A declaração foi feita durante reunião ministerial no Palácio do Planalto, quando o ministro destacou que as negociações com governadores avançaram nos últimos dias e que a regulamentação deve ser publicada ainda nesta semana por meio de uma Medida Provisória.
“Sim, a proposta vai ser viabilizada. Ontem vários governadores me escreveram, eu liguei para alguns deles, e a gente está chegando muito próximo de ter todos, ou praticamente todos, os governadores e os estados aderindo com a lógica de que a gente está trabalhando juntos”, disse Durigan.
Segundo levantamento do portal g1, pelo menos 17 estados já indicaram adesão à proposta do governo federal. Entre os estados estão Acre, Amazonas, Bahia, Ceará, Espírito Santo, Maranhão e Minas Gerais. Outros ainda não se manifestaram. O governo do Rio de Janeiro, por exemplo, informou que vai aguardar a publicação da medida provisória para decidir sobre a adesão à política de subvenção ao diesel. Já o Distrito Federal se posicionou contrário à proposta.
O ministro destacou que a iniciativa tem caráter temporário e busca enfrentar um momento específico de pressão nos preços dos combustíveis.
“É uma medida limitada por período temporário [até o fim de maio] e os governadores entenderam que nós temos que colocar o interesse do país acima”, disse.
Medidas provisórias passam a valer imediatamente após a publicação, mas precisam ser aprovadas posteriormente pelo Congresso Nacional.
Como funcionará o subsídio ao diesel
A proposta do governo prevê a criação de uma subvenção para importadores de diesel, com o objetivo de reduzir o custo do combustível no mercado interno.
O plano inclui:
- subsídio de R$ 1,20 por litro de diesel importado até o fim de maio;
- divisão do custo entre União e estados;
- R$ 0,60 pagos pelo governo federal;
- R$ 0,60 assumidos pelos estados;
- duração de dois meses.
A estimativa é de que os estados tenham uma perda de arrecadação de cerca de R$ 1,5 bilhão durante o período.

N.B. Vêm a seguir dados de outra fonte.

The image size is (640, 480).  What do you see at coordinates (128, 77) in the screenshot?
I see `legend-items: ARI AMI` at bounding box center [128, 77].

O pagamento será feito por meio da retenção de parte do Fundo de Participação dos Estados (FPE), evitando a necessidade de zerar o ICMS sobre o diesel, como havia sido discutido anteriormente.

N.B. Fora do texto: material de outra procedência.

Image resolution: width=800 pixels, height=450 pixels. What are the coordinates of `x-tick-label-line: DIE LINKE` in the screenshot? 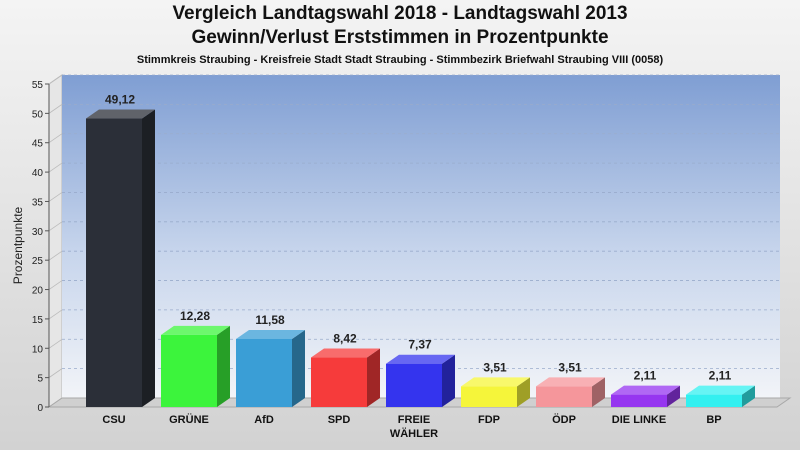 It's located at (639, 420).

Durigan explicou que o subsídio aos importadores será complementar às medidas já anunciadas pelo governo federal para reduzir o preço do diesel.

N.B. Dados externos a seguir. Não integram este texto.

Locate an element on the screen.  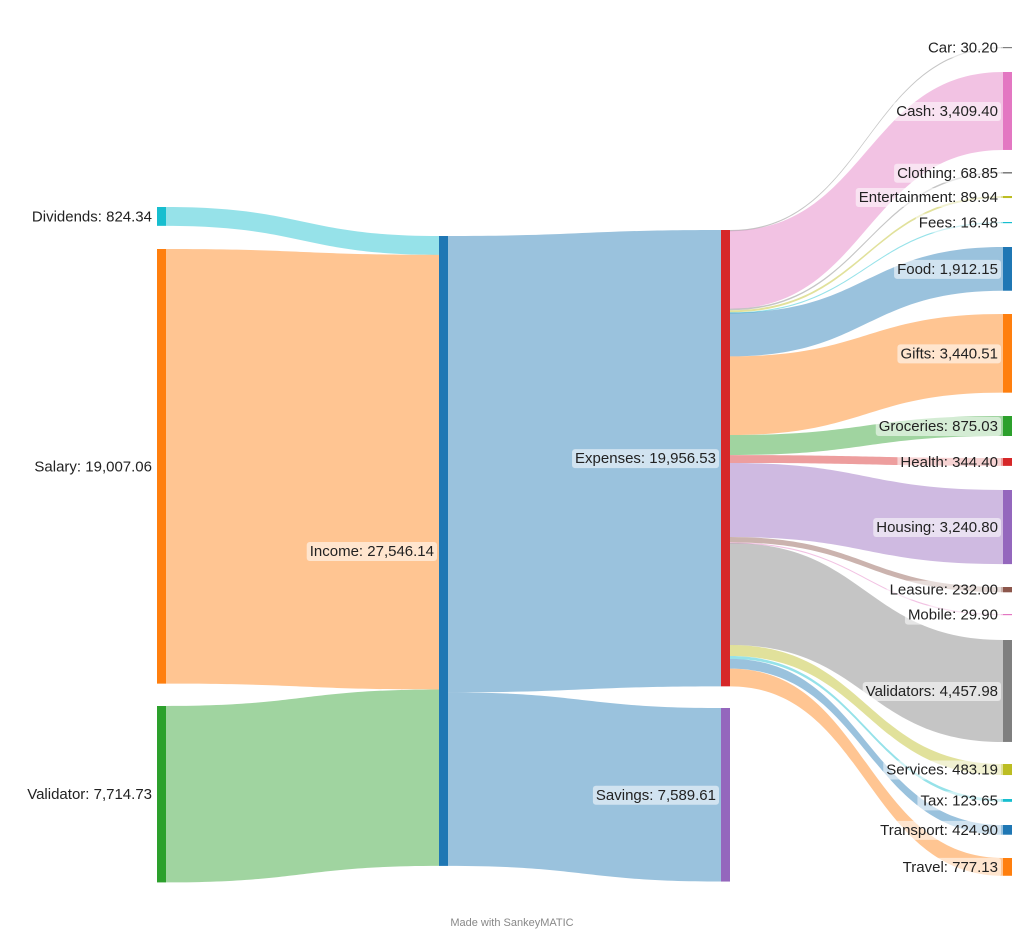
label-bg-groceries is located at coordinates (938, 427).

Entre as ações já adotadas estão:
- zerar impostos federais sobre o diesel;
- isenção de PIS/Cofins;
- subsídios adicionais para produtores e importadores;
- incentivo ao abastecimento e redução do impacto no bolso dos caminhoneiros.
Segundo o ministro, a iniciativa atende a um pedido do presidente Lula e busca reduzir os efeitos da alta internacional do petróleo sobre a economia brasileira.